For more than two decades, the Leaf Pack Network® of teachers, students, and citizen monitors around the world have used leaf packs to investigate their local stream ecosystems. Building on this success, scientists and educators from Montana State University and Stroud Water Research Center have created an exciting extension of the Leaf Pack Network: the Rock Pack Experiment.
The team discovered that like leaf packs, rock packs simulate natural processes in healthy streams while creatively engaging everyday citizens and students in freshwater science. The new programming integrates many of the concepts that make leaf packs powerful learning tools, such as the role of freshwater macroinvertebrates in food webs and water quality.

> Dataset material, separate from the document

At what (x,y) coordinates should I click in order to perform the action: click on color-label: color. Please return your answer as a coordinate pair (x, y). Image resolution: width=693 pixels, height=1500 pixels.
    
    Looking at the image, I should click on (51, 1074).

The Rock Pack Experiment combines STEM topics of engineering, ecology, geomorphology, and mathematics in stream ecosystems through the world of the net-spinning caddisfly. Interactive and hands-on activities can be used indoors or outdoors in a 7th-12th grade lesson plan to get students excited about insects and rocks in streams and to learn interdisciplinary science skills and real-world science research applications.
The Rock Pack Experiment/Leaf Pack Network is part of the WikiWatershed® Toolkit, a Stroud Water Research Center initiative to help citizens, conservation practitioners, municipal decision-makers, researchers, educators, and students advance knowledge and stewardship of fresh water.